Así, cada vez más, el trabajo parece ser una simple transacción de esfuerzo por dinero
Así, cada vez más, el trabajo parece ser una simple transacción de esfuerzo por dinero
Hace poco tiempo, en el marco de la planificación para una capacitación, hablaba con el gerente de una empresa que emplea, principalmente, gente joven. Salió el tema de cuáles incentivos tenían más éxito a la hora de motivar a sus colaboradores para dar la milla extra, para comprometerse más con el trabajo. Paradójicamente, me explicaba que no les interesaban ni los ascensos ni las compensaciones económicas (horas extras, bonificaciones), sino, principalmente, tiempo libre.
Es decir, que lo que les motivaba a trabajar más y mejor era… dejar de trabajar. Una de las conclusiones que se pueden extraer, que coinciden con recientes estudios, es que el empleo, el trabajo, ha dejado de ser para algunas personas una fuente de sentido, de identidad, de valor para la vida. Como si las tornas se hubieran girado y el trabajo fuera “el” entretenimiento, un mal necesario de obligatorio cumplimiento para poder contar con los fondos necesarios y poder disfrutar de la vida sin restricciones de obligaciones ni horarios.
Así, cada vez más, el trabajo parece ser una simple transacción de esfuerzo por dinero. Un negocio que deja fuera consideraciones de sentido, servicio, identidad personal, etc. Una manera de ver las cosas que hace que los trabajos más apreciados no sean aquellos en que la persona puede realizarse o encontrar sentido, sino… los que a menor esfuerzo y menor dedicación de tiempo “producen” más dinero.

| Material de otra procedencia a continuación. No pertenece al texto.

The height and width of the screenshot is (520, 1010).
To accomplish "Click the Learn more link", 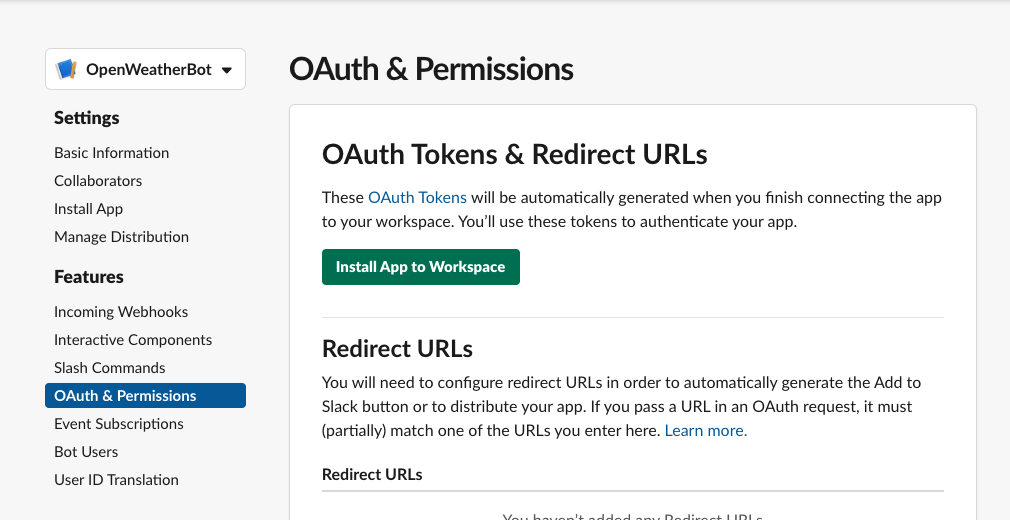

Quizá por ello no hay que extrañarse por la “volatilidad” laboral de las nuevas generaciones (que cambian de trabajo como cambian de camisa), ni de la inestabilidad en los puestos de trabajo, pues por unos centavos dejan un empleo por otro, casi sin despeinarse. Como sea, parecería que en las nuevas generaciones se ha instalado un discurso, por decirlo de algún modo, anti trabajo.
Sin embargo, ante un grupo de la población que se mueve con una mentalidad anti trabajo -como cada acción engendra su reacción-, también se pueden encontrar jóvenes comprometidos cien por ciento (literalmente) con su trabajo. Tan es así que todo lo que no tenga que ver con ello se deja de lado: relaciones familiares, entretenimiento, aficiones, servicio a la comunidad. Todo es trabajo y solo trabajo. Una postura que ha recibido incluso una etiqueta: la actitud “grind”, donde esa palabra resume una mezcla de dedicación-exclusividad-empeño incansable-realización personal.
Como escribe un autor: precisamente por “la ubicuidad atosigante de las tecnologías, el grind se ve a sí mismo como una especie de monje que se aparta del mundanal ruido que produce internet, en el que se ahogan los débiles”… y logra, con este aislamiento rendir ciento por ciento en su trabajo, pero solo en su trabajo”.
Entonces, si bien el “antitrabajismo” produce seres egoístas y socialmente aislados, la mentalidad grind hace cuatro cuartos de lo mismo. En las dos situaciones hay una alienación, un vender el alma al trabajo (en un caso por defecto y en el otro por exceso) que tiene consecuencias sociales muy importantes: desconexión, ruptura de las familias, mínimas tasas de natalidad, consecuencias de salud pública, problemas psicológicos, soledad…
Una de las salidas a la situación descrita podría ser reestablecer el verdadero, el sentido más humano, tanto del trabajo como del ocio. Reordenar los términos y lograr “trabajar para vivir” en lugar de “vivir para trabajar”; o, también, poner el trabajo en su sitio y no intercambiarlo más con el entretenimiento como aquello que da sentido a la vida de las personas.
Desde esas dos perspectivas extremas la vida real se contempla como el paisaje poco definido y además cambiante, que pasa a toda velocidad desde la ventana de un tren que va avanzando vertiginosamente (el trabajo o el ocio) sin saber a ciencia cierta hacia dónde se dirige, y -en último término- sin que a ninguno de los viajeros les preocupe de verdad su destino.